I love seeing these amazing little animals, they are very confiding and will come very close to you, nosing around to see if you have any treats for them. The keeper we were with had nuts for them, so they were happy squirrels!
We next saw pine martens, beautiful, wild and very hard to see in the wild. Difficult to photograph too in the centre but amazing to watch as they scampered around their enclosure, poking their head out of a tree and a hollow log to check us out.
Opposite were the Scottish Wild Cats. The cats at the centre have been DNA tested and two are pure Wild Cats, who have bred this year and have three kittens. The adults were out and about, and we were able to glimpse two of the fluffy ball of wild kittens at the back of the enclosure. A very special sighting, given how very rare these animals have become.
Next up were polecats, amazingly close to us and very beautiful. I love their little teddy bear faces. The female had kits in her nest tunnels, the next generation of polecats on their way.
The centre also has a mink, an invasive species the result of escapes and deliberate releases from fur farms, and wild in large numbers in Surrey. Interesting to see one of these much maligned animals.

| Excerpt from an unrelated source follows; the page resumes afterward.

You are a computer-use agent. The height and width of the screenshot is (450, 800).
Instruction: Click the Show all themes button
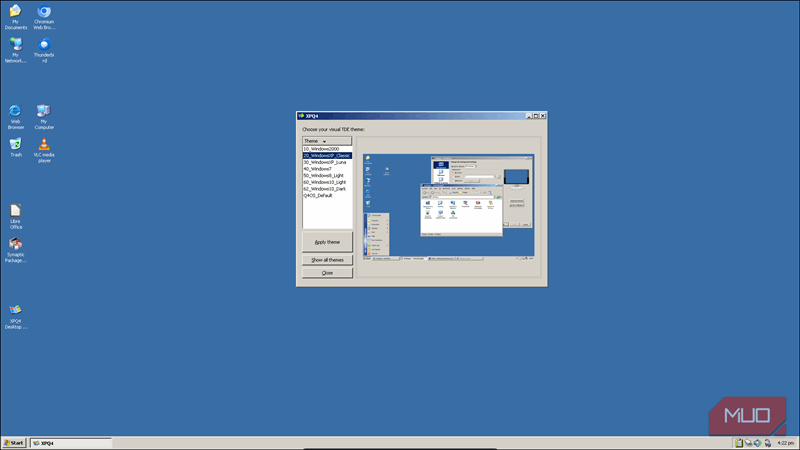(327, 260)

The Centre has a herd of fallow and red deer, in a large deer park. We could see young deer or both species as well as the dominant male animals, Norman the fallow deer and Albus Dumbledeer the red deer, with their hinds.
There are also otters to see, beautiful animals, sinuous in the water, bouncy on land, and a success story, their numbers on the rise all across the country as our waters get cleaner and stocks of aquatic animals recover.
We admired the birds of prey in their very good and well thought out aviaries, marvelling at how well camouflaged the birds were, especially the long eared owls.
We watched the foxes, a firm favourite of mine, a mammal that most of us will have seen, common in both town and country.
Lastly, we saw my very favourite residents, Toby and Honey the badgers. A great way to finish my #30dayswild challenge and very apt for National Badger Week.